On June 23, 2014, the Supreme Court issued its ruling in a companion case,Utility Air Regulatory Group v. EPA. In an opinion authored by Justice Antonin Scalia, the Supreme Court held that the EPA exceeded its statutory authority under the CAA when it interpreted the law to require stationary sources of air pollution to obtain CAA Prevention of Significant Deterioration, or Title V, permits solely on the basis of their GHG emissions.
Following the Supreme Court’s decision in Massachusetts v. EPA, the EPA promulgated GHG emission standards for new motor vehicles and determined that these “mobile source” standards would automatically apply to stationary sources emitting GHGs, thus triggering permitting requirements under the EPA’s PSD and Title V programs. The Supreme Court held that this interpretation was at such odds with the text of the CAA that “it does not merit Chevron deference.”
Consequently, the Tailoring Rule, which was issued to ameliorate the consequences of the EPA’s GHG permitting requirements, was set aside. However, the Supreme Court agreed with the EPA that it could require a source to apply Best Available Control Technology to GHG emissions from major stationary sources that are subject to the agency’s PSD and Title V permitting programs. Even so, Justice Scalia noted that the application of the BACT regulation was subject to reasonable limitations. “BACT cannot be used to order a fundamental redesign of the facility,” nor can it be used to require “reductions in a facility’s demand for energy from the electric grid.”
Both these CAA decisions suggest little tolerance for interpretations of the law that stray meaningfully from its plain text.
An Important CERCLA Decision
In CTS Corp. v. Walburger, decided June 9, 2014, the Supreme Court issued an important ruling that affects the ability of litigants to recover personal injury or property damages resulting from the release of hazardous substances, pollutants or contaminants subject to the provisions of the Comprehensive Environmental Response, Compensation, and Liability Act.
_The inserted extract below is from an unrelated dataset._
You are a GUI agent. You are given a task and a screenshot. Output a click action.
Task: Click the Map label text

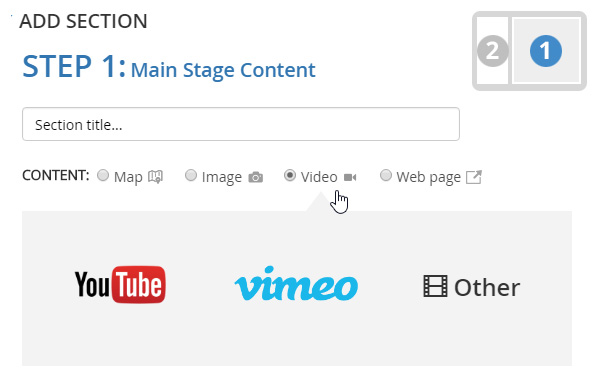tap(129, 177)
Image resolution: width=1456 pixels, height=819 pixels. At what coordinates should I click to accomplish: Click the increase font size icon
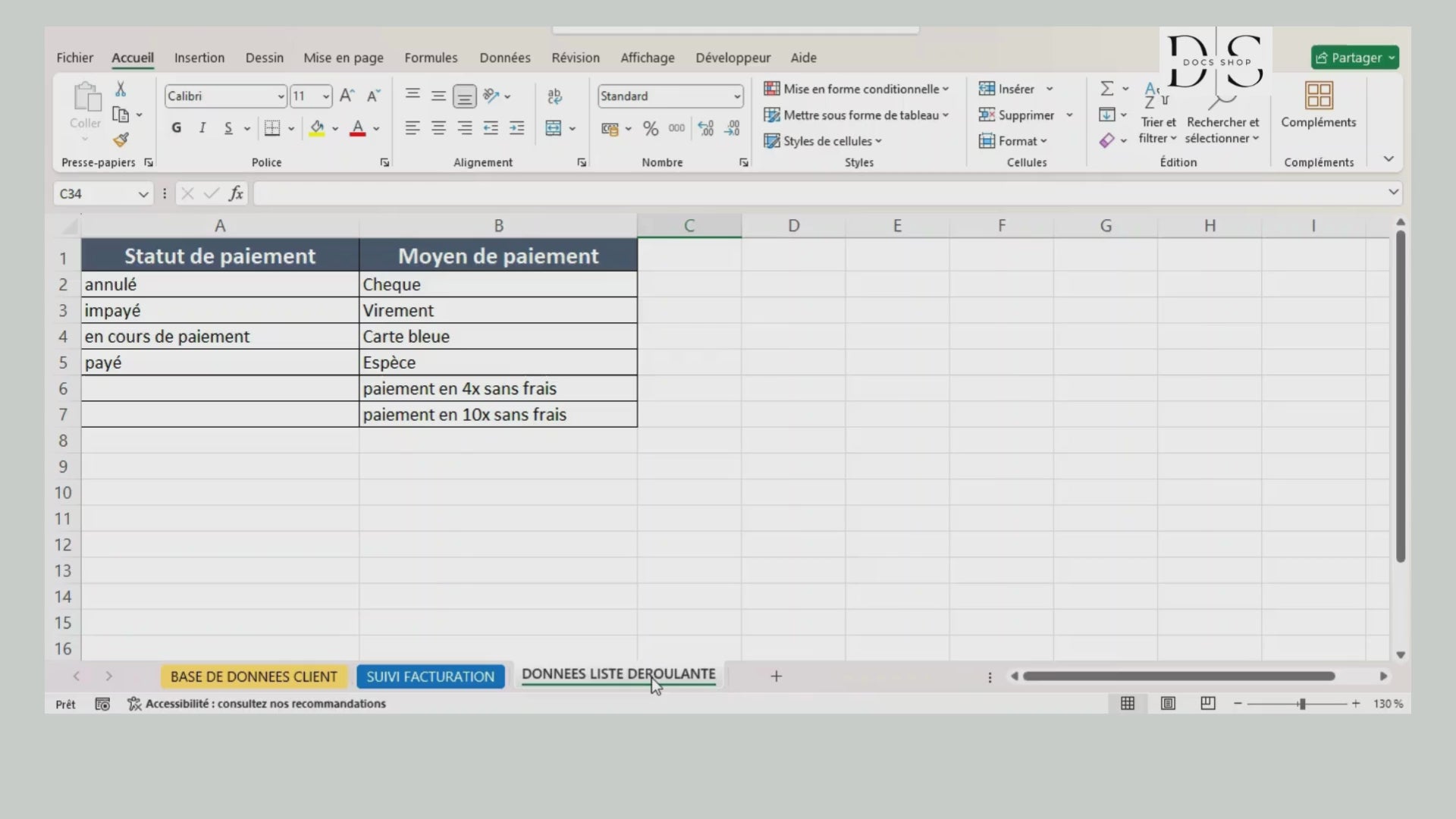[x=347, y=96]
CERCLA Section 9658 preempts the application of state statutes of limitations to state tort claims in certain circumstances. Reversing the Fourth Circuit, the Supreme Court held that Section 9658 does not preempt state statutes of repose. A number of states have enacted statutes of repose, which automatically terminate a cause of action after the passage of a specified number of years, regardless of when the plaintiff may have discovered his injury. The Supreme Court, in an opinion by Justice Anthony Kennedy, noted that CERCLA provides a federal cause of action to recover cleanup costs from a culpable entity, but it does not create a federal cause of action for personal injury or property damage; these matters are left to state law.
The Supreme Court observed that statutes of limitation and statutes of repose serve different purposes and objectives. Carefully parsing Section 9658, Justice Kennedy concluded that Congress could have preempted statutes of repose, but failed to do so and noted that the states are “independent sovereigns” in the federal system; accordingly their police powers are not preempted absent “clear and manifest” congressional purpose.
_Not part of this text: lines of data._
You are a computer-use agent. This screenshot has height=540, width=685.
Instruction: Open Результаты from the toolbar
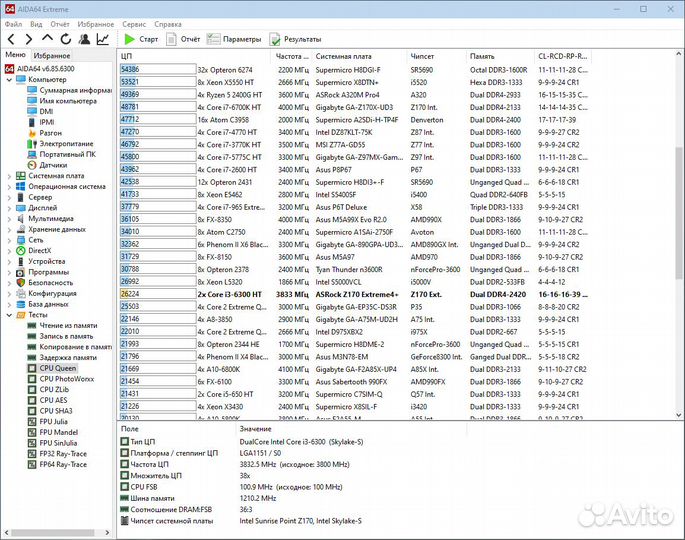pos(295,39)
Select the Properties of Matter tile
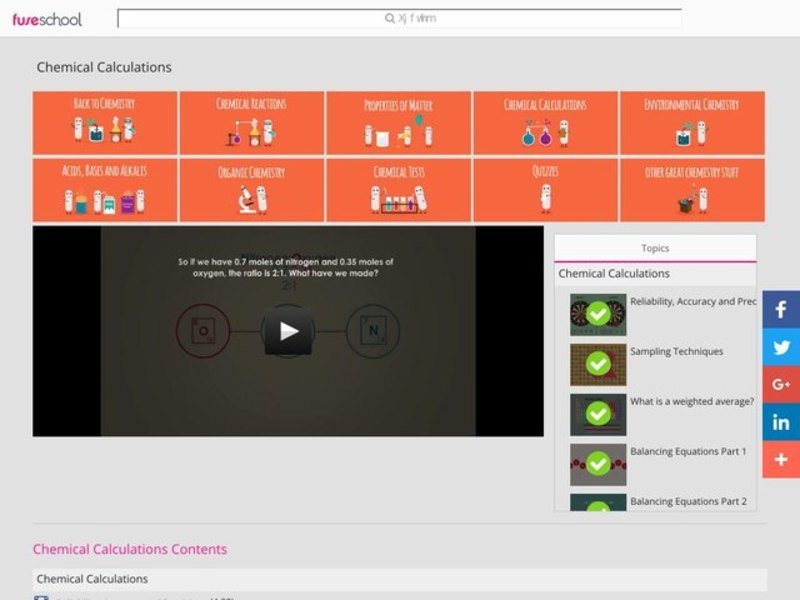 pos(396,122)
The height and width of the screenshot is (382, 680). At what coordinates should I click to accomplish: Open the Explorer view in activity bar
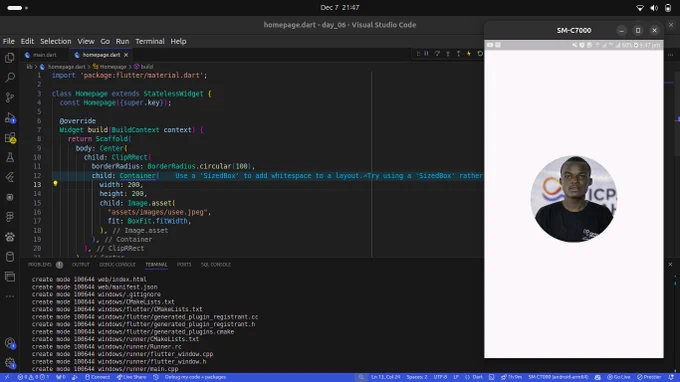(10, 58)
An Important Federal Lands Decision
In Marvin Brandt Revocable Trust v. U.S., decided March 10, 2014, the Supreme Court, in an opinion written by Chief Justice John Roberts, held that a railroad’s abandonment of a right of way created by the General Right of Way Act of 1875 terminated an easement created by the right of way. Once the easement had been terminated by a 1996 abandonment, the property had passed to the private party that acquired the land underlying the right of way. Consistent with a 1942 decision from the high court, the 1875 law granted only an easement and not a fee interest, and the abandonment conferred on the property owner, the Brandt Revocable Trust, the rights to that abandoned property.
This case takes on more significance because of the enactment of the National Trails System Improvements Act of 1988, which Congress passed in order to retain title to abandoned or forfeited railroad rights of way in order to develop a "rails-to-trails program." The Supreme Court noted that this change of policy was ineffective regarding rights of way subject to the 1875 law. “That policy shift cannot operate to create an interest in land that the government had already given away.”
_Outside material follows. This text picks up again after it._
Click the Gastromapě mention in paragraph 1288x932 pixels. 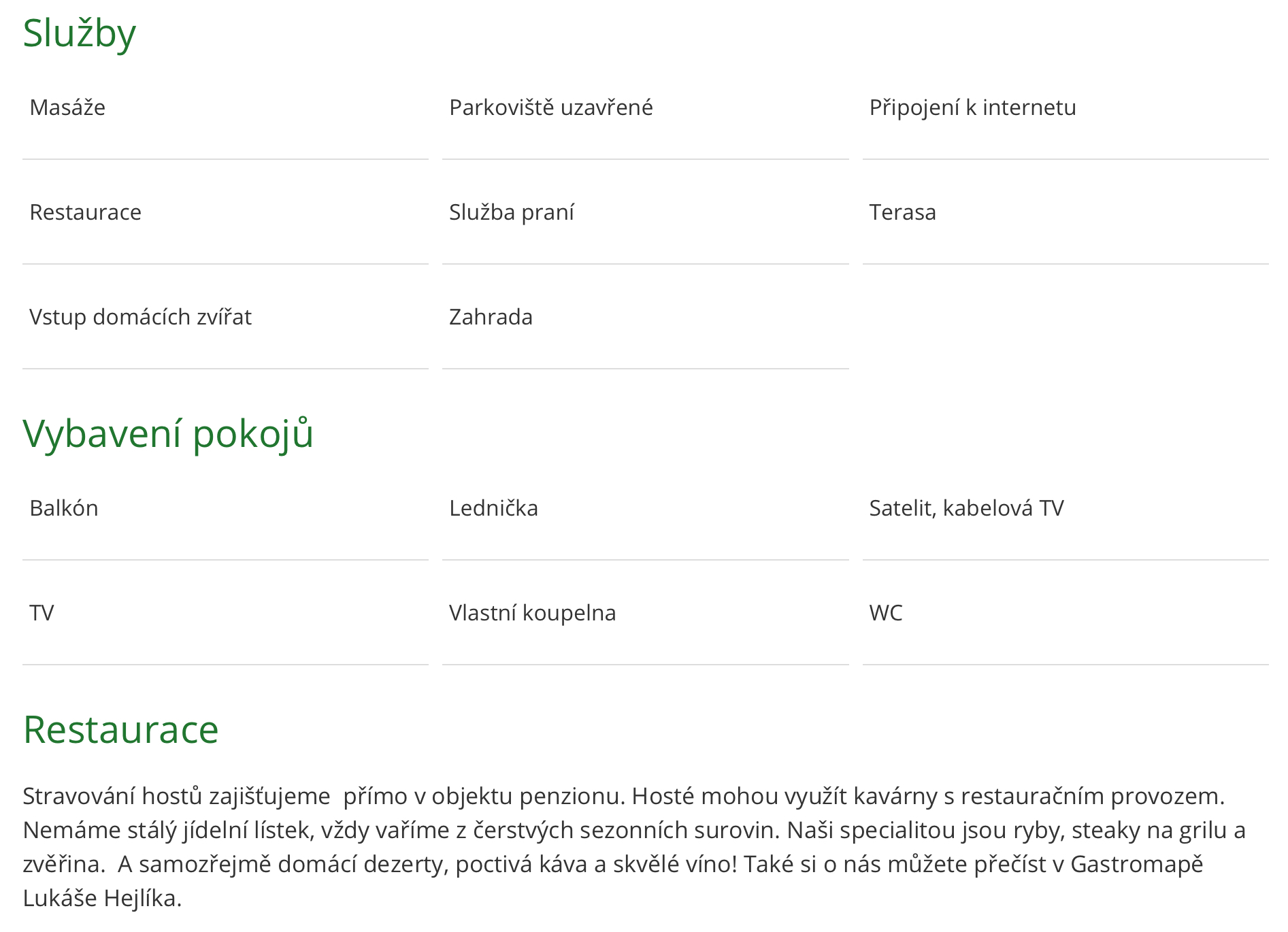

Environmental Cases Pending in 2014
Yates v. U.S.
In a case involving the “anti-shredding” provisions of the Sarbanes-Oxley Act, the Eleventh Circuit held these provisions apply to a commercial fisherman who allegedly destroyed certain undersized and protected fish after he received a federal civil directive not to destroy this evidence. SOX was enacted in the wake of the Enron scandal and the question is whether it also applies in an environmental regulatory context.
Perez v. Mortgage Bankers Association
The D.C. Circuit held interpretative rules that significantly alter and affect an earlier interpretative rule are themselves subject to the notice and commitment provisions of the Administrative Procedure Act. This could be an important APA case.
U.S. Department of Transportation v. Association of American Railroads
The issue is whether the D.C. Circuit was correct in holding that Section 207 of the Passenger Rail Improvement Act of 2008 affects an unconstitutional delegation of legislative power to a private entity (in this case, Amtrak).
Significant Environmental Cases Denied Review Last Term
The Supreme Court also declined to review a number of significant cases decided by the lower courts.
U.S. Sugar v. Friends of the Everglades; EPA v. Friends of the Everglades
The Supreme Court refused to review the Eleventh Circuit’s decision not to consider challenges to the EPA’s “water transfer” NPDES rules, thus subjecting the rule to challenges in district courts. Thereafter, a New York district court issued a ruling vacating these rules, and it appears there will be an appeal to the Second Circuit.
Citgo Asphalt Refining v. Frescati
The Supreme Court rejected Citgo’s appeal of a Third Circuit ruling that it was responsible for an oil spill in federal waters in its capacity as a terminal operator.
ExxonMobil Corp. v. New York City
The Supreme Court refused to review the Second Circuit’s affirmance of a state law tort, multi-million dollar judgment against Exxon for the predicted costs of future Methyl tert-butyl ether remediation. On June 20, 2014, Exxon paid the $100 million judgment in full.
Los Angeles County Flood Control District v. NRDC
On remand from the Supreme Court, the Ninth Circuit held that there was sufficient evidence of exceedances to establish National Pollutant Discharge Elimination System violations. The Supreme Court earlier reversed a Ninth Circuit ruling in this municipal stormwater management case.
Genon Power Midwest C.P. v. Kristie Bell
The Supreme Court refused to review a Third Circuit’s ruling that the CAA does not preempt the state law pollution remedies of property owners.
Rocky Mountain Farmers v. Corey
The Supreme Court declined to review the Ninth Circuit’s decision rejecting certain dormant Commerce Clause challenges to California’s Low Carbon Fuel Standard.
Drakes Bay Oyster Company v. Jewell
The Supreme Court refused to review the Ninth Circuit’s affirmance of the Secretary of the Interior’s decision not to renew the operating permit of an oyster company.
Mingo Logan Coal Company v. EPA
The Supreme Court refused to review the D.C. Circuit’s ruling that the EPA acted in conformity with its oversight authority by withdrawing a CWA Section 404 permit that had been approved some years earlier by the U.S. Army Corps of Engineers.
The Supreme Court is obviously reluctant to take cases where there are no conflicts among the circuit courts to resolve, or the immediate issues do not represent, in the court’s view, significant matters of overwhelming national importance. In the future, the high court is likely to take another look at the way lower courts are responding to its recent rulings on CERCLA cost recovery actions, as well as the complicated administration of the CAA.